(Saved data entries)
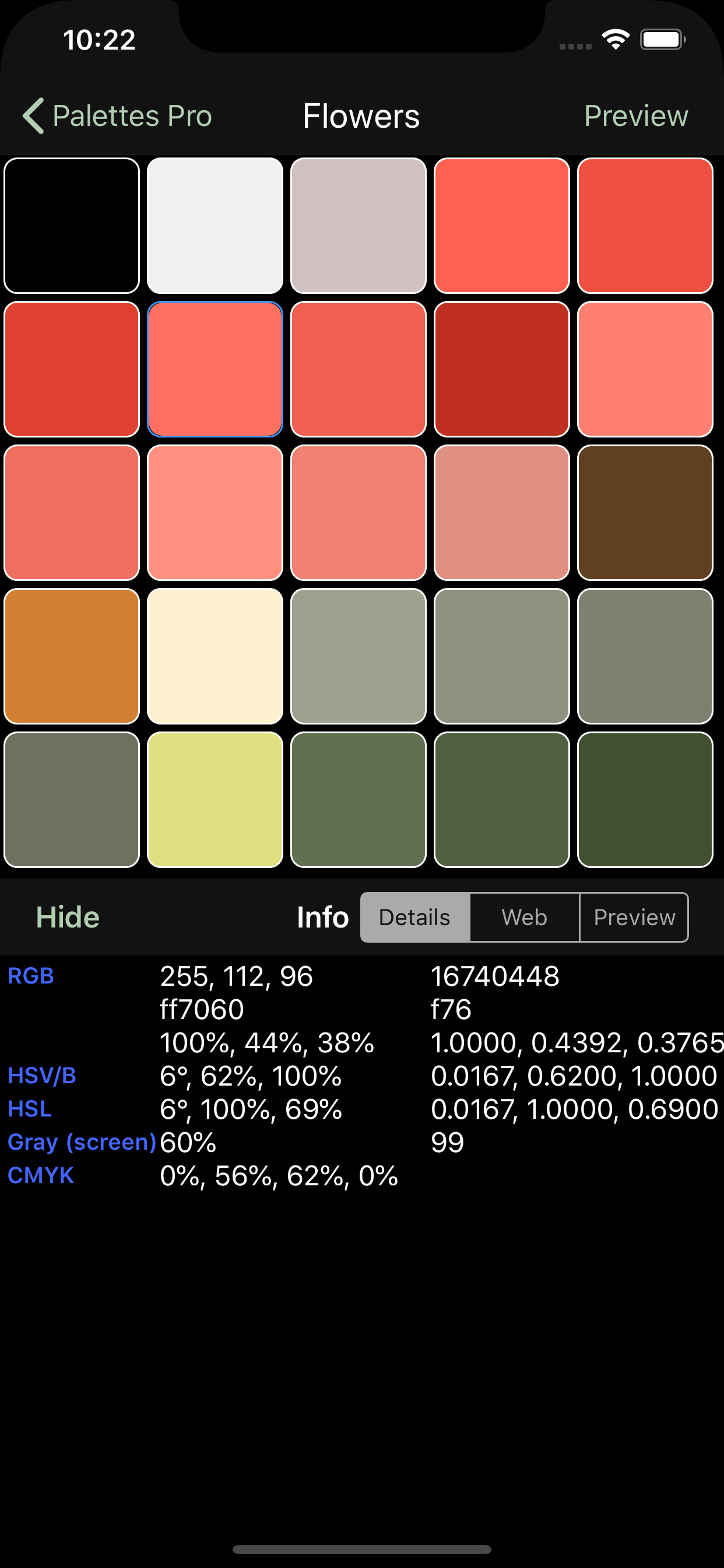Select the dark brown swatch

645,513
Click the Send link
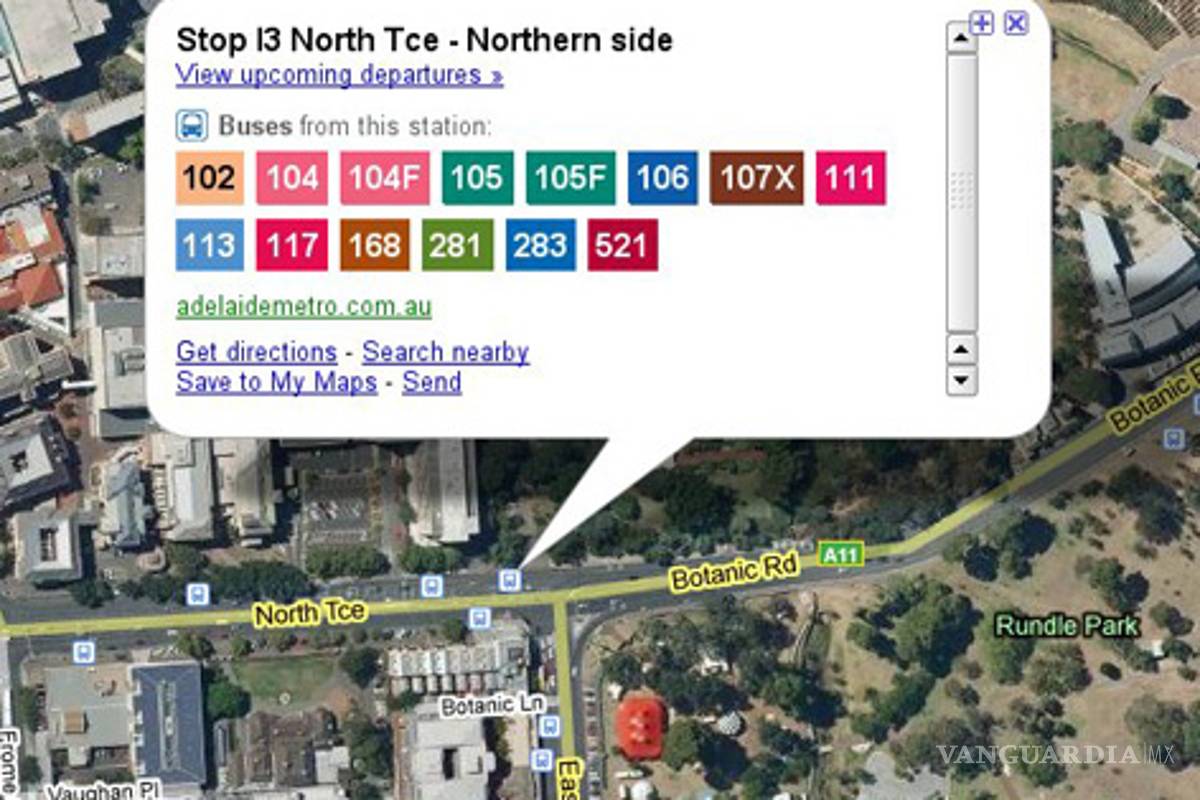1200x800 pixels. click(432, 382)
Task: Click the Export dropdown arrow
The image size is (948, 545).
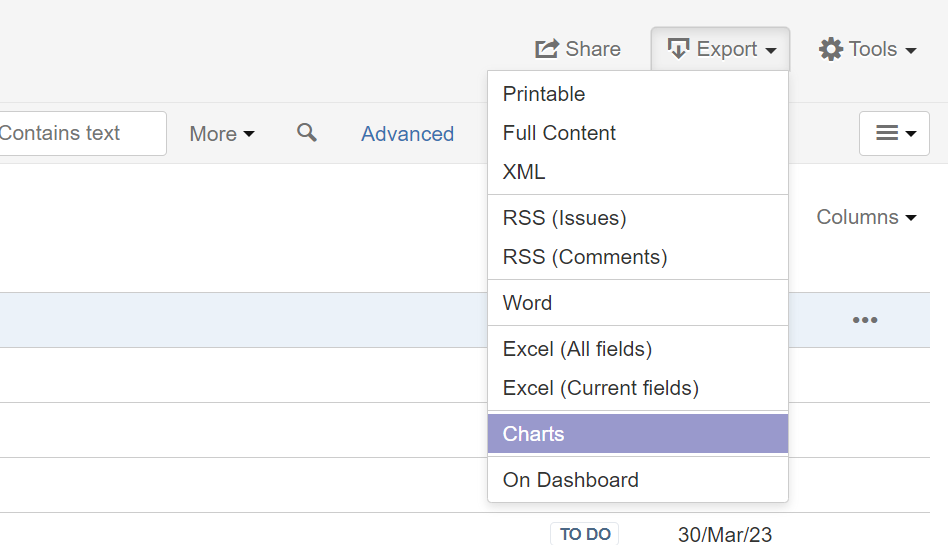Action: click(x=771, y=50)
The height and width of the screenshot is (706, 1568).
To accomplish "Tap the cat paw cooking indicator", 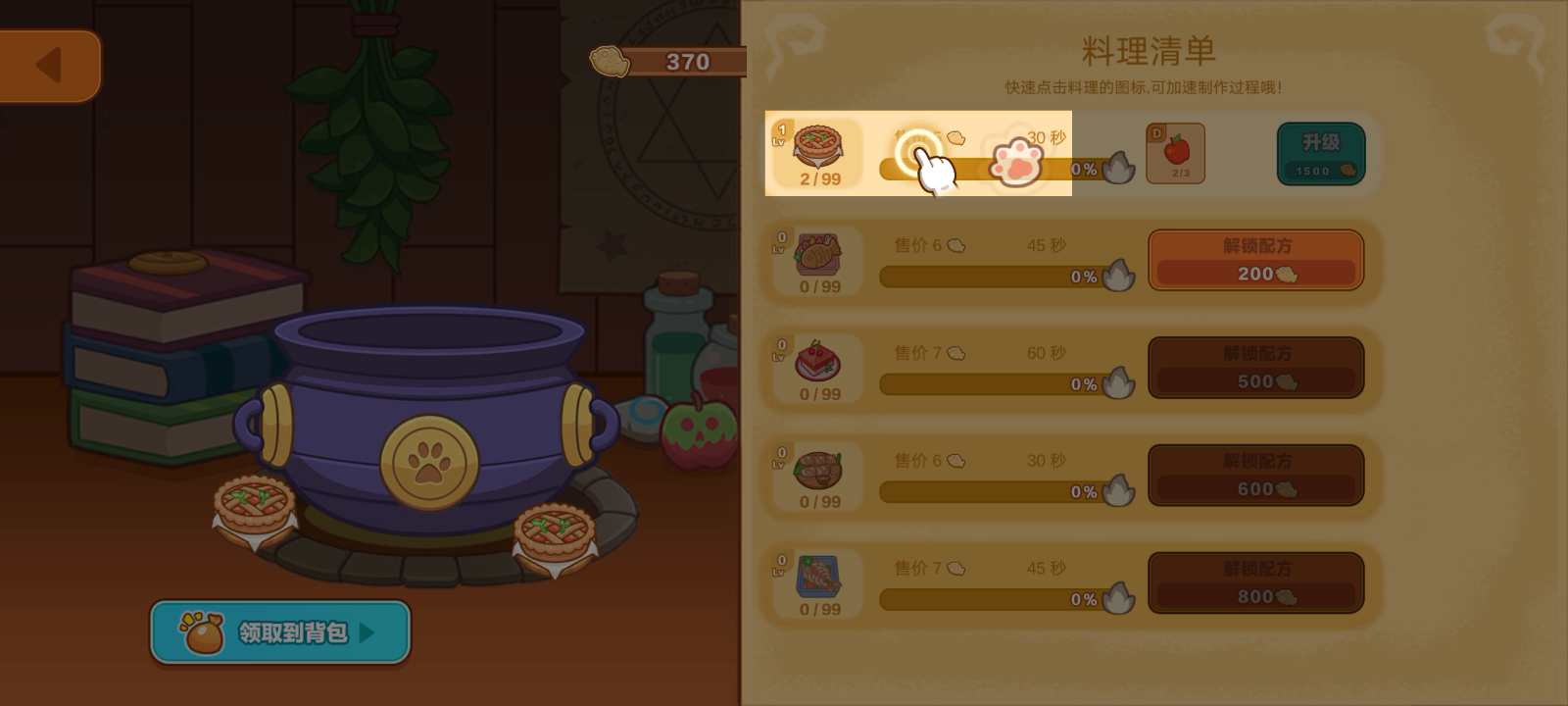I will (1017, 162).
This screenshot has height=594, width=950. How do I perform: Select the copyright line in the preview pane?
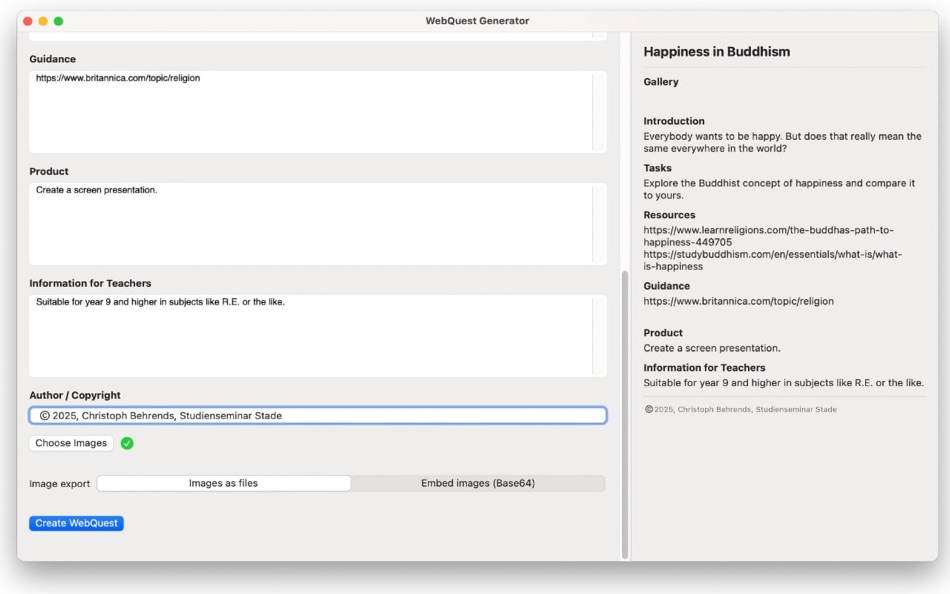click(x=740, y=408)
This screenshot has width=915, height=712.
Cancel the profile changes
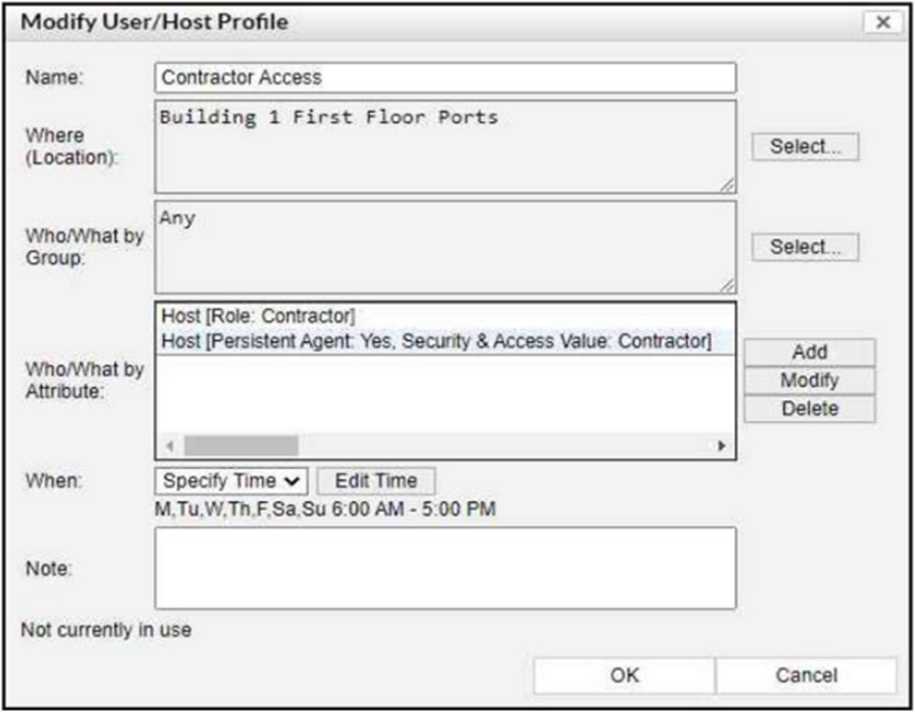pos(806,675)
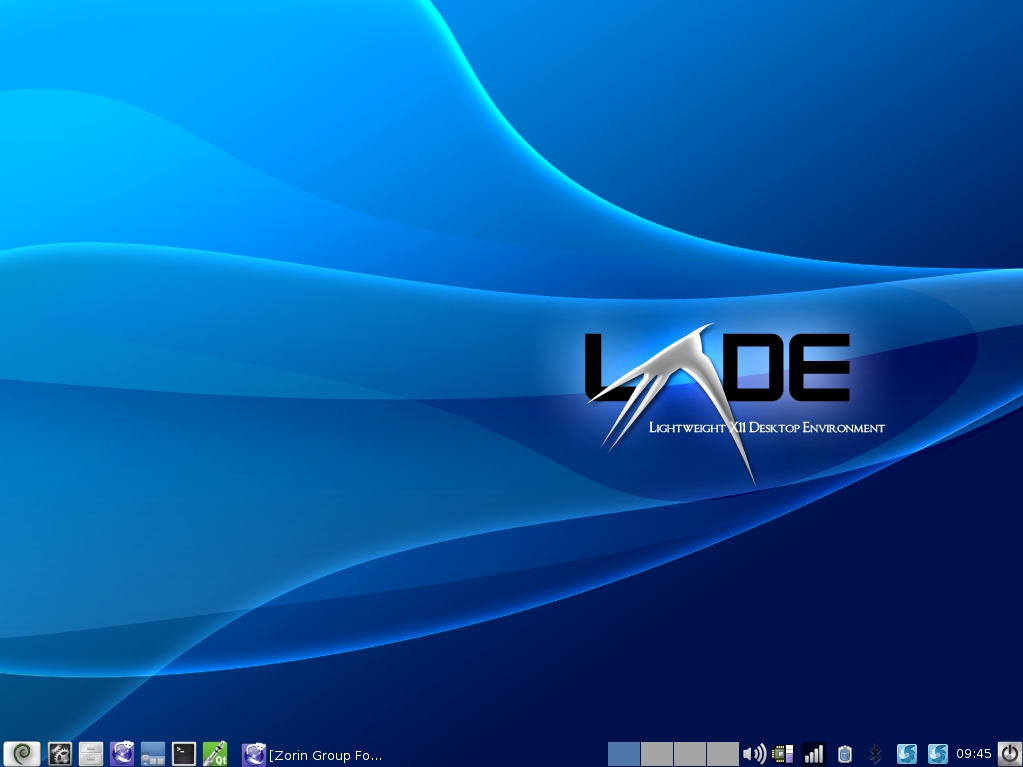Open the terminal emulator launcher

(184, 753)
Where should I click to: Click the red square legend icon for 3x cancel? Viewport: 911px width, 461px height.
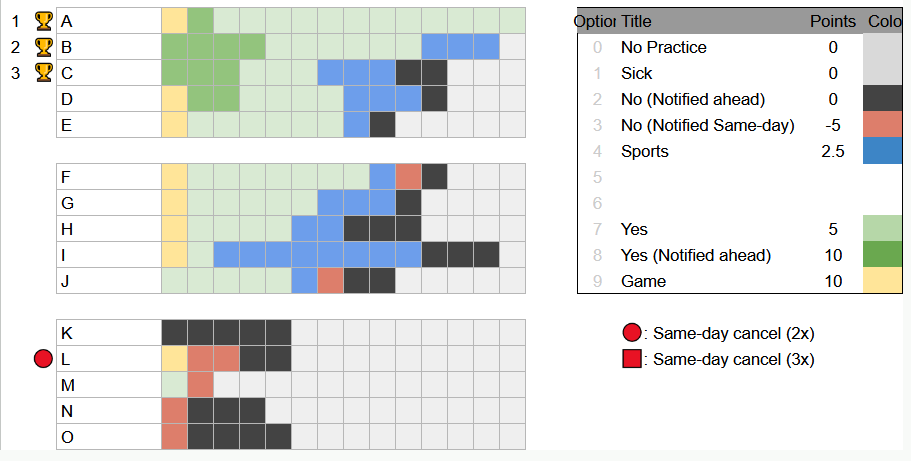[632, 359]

What is being asked: Retype only the lines above from the one with "This screenshot has width=915, height=712." through the last, both ends included, keeping every picture out of the copy.

Response for this exercise:
This screenshot has width=915, height=712.
Cancel the profile changes
pos(806,675)
Open the terminal emulator launcher

(184, 753)
Where should I click to: Click the red square legend icon for 3x cancel? Viewport: 911px width, 461px height.
[632, 359]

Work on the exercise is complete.